Today in royal wedding shenanigans: Kate Catherine and Wills are inviting their (“gorgeous”) exes to the wedding. The Obamas are (still) not invited. People not involved with the wedding are exercised about both these things.

We’d sort of thought the Obamas not being invited to the royal wedding was old news — and that no one regarded it as this major snub that heralded the end of the “Special Relationship” — but as of today, there are reports that Michelle and Barack are apparently “furious” and “offended,” as indeed we would be if people we didn’t know, and whose own aunts weren’t invited, snubbed us thusly. The thinking goes, I guess, that the Reagans were invited to Charles and Di’s thing. But let’s remember too — as long as we’re overthinking issues of protocol we don’t really understand — that the wedding pre-dated Reagan’s assassination attempt, and the security — and hassle — of having a POTUS anywhere has been seriously amped up since. Besides, Carla and Sarko weren’t invited either. As anyone who’s planned a wedding knows, heads must roll. In sum: those slavering for some kind of cross-pond catfight may have to content themselves with debating the merits of the continents’ respective versions of Skins.
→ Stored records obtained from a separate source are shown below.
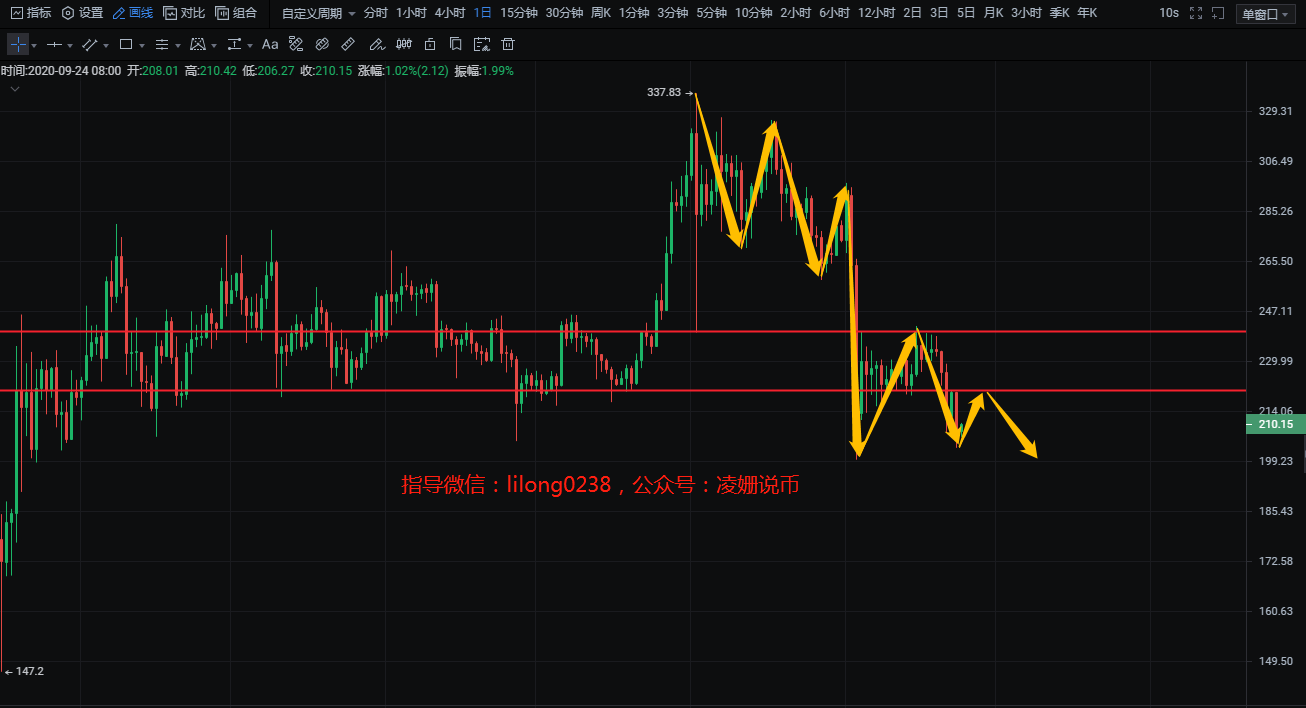Viewport: 1306px width, 708px height.
Task: Switch to the 4小时 timeframe
Action: click(450, 13)
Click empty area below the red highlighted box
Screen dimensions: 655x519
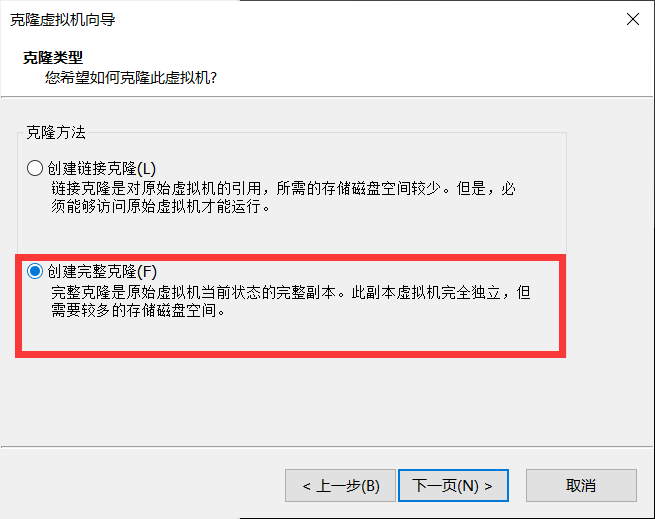(x=290, y=401)
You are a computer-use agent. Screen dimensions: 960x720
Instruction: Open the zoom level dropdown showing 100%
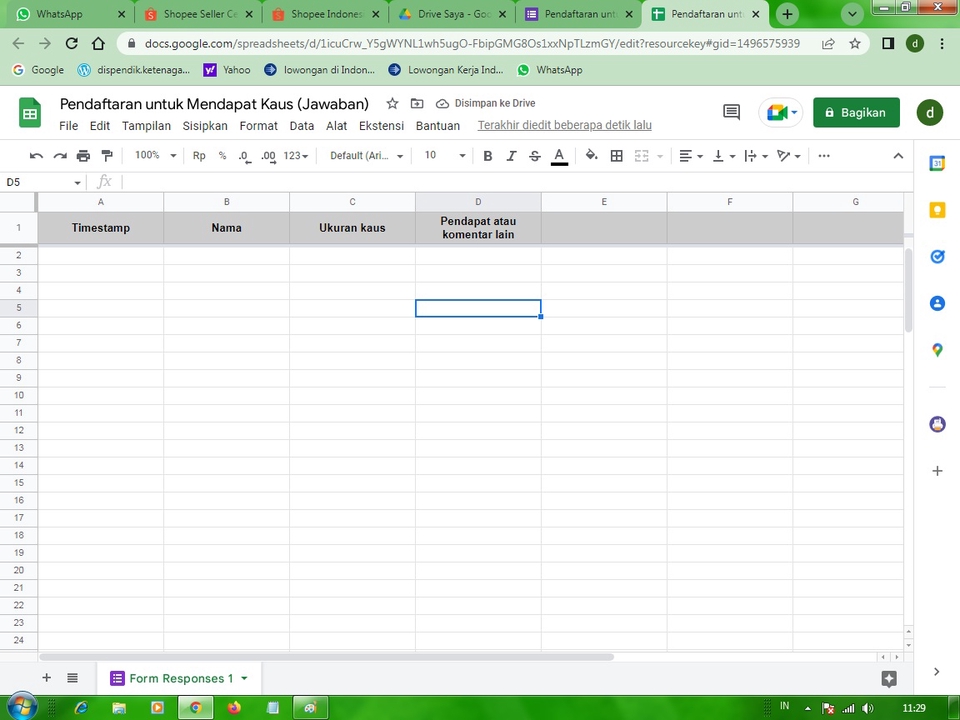tap(153, 155)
The bigger issue, for some, is who will be there: to wit, exes of the royal couple. This is nothing new; says the New York Times,

In the British royal family, which follows rules of etiquette established hundreds of years ago, it’s just fine to invite exes, people who broke your heart or, vice versa, friends with benefits, those you lived with for years – all the “almosts” from your single life. “Charles probably had a hundred ex-girlfriends at his first wedding,” said Pamela Keogh, the author of “Are You a Jackie or a Marilyn?: Timeless Lessons on Love, Power, and Style.” “He had a real back bench.” Years later, when Camilla and Charles married, Andrew Parker Bowles, her ex-husband, was a guest.

Now, I’m of the school who considers unilateral blackballing of all exes rather arbitrary, and who expects to have at least 2 respective (awesome) exes at my own, significantly crummier wedding, but mandated attendance is, it’s true, another matter. And we’re not just talking one or two.
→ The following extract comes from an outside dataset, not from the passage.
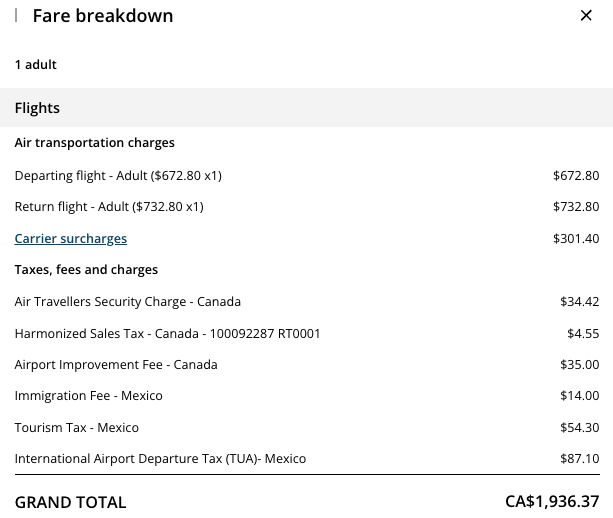Image resolution: width=613 pixels, height=518 pixels.
Task: Click the Immigration Fee - Mexico line
Action: [x=88, y=396]
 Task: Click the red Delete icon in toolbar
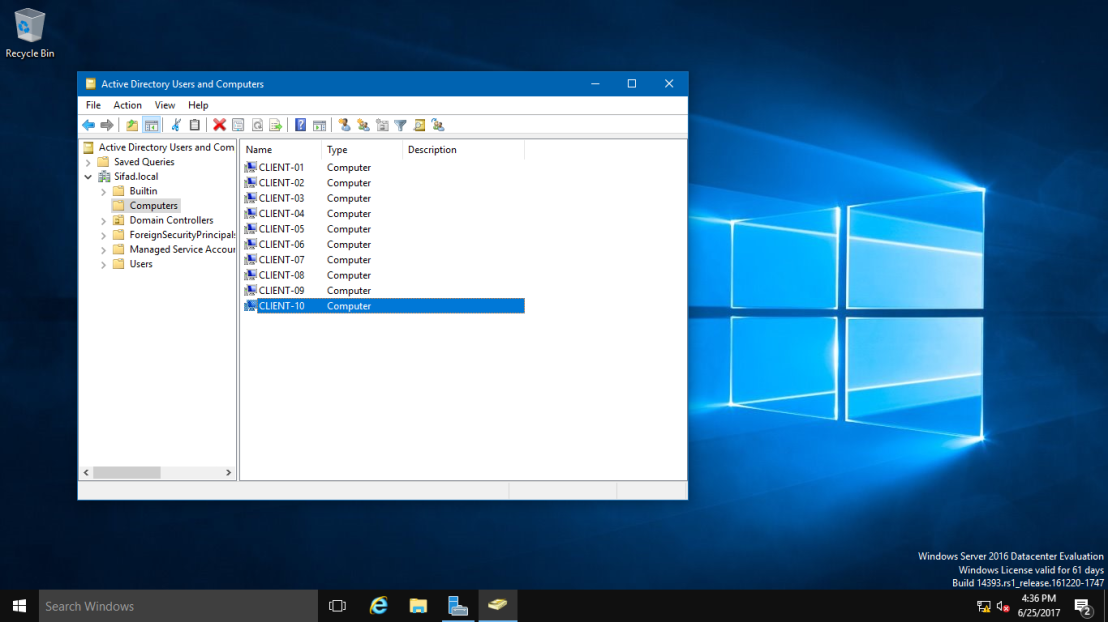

Ms. Middleton is inviting her first boyfriend at the University of St. Andrews, Rupert Finch, a dark-haired, olive-skinned polo player who looks like a Calvin Klein model. Prince William’s guest list includes four serious ex-girlfriends: Rose Farquhar, Arabella Musgrave, Olivia Hunt and Jecca Craig.

The Times is quick to point out that they’re all “gorgeous,” too, since that apparently makes it worse.

But, as in all things Royal Wedding, it’s ludicrous to apply our own standards to an event steeped in history and protocol. Otherwise, would the day be totally relaxing and blissful for her? I’m gonna go with, no. For Middleton, this is hardly about “her” day or any of the other bizarre Bridezilla mandates with which we’ve larded modern matrimony. It’s the beginning of a life of public service, with all that implies. We may choose to hear only the word “princess,” but when that’s literal, surely it means, ironically, a lack of agency, no?

(That said, if we were the Obamas, we might be a little affronted if the Beckhams are going.)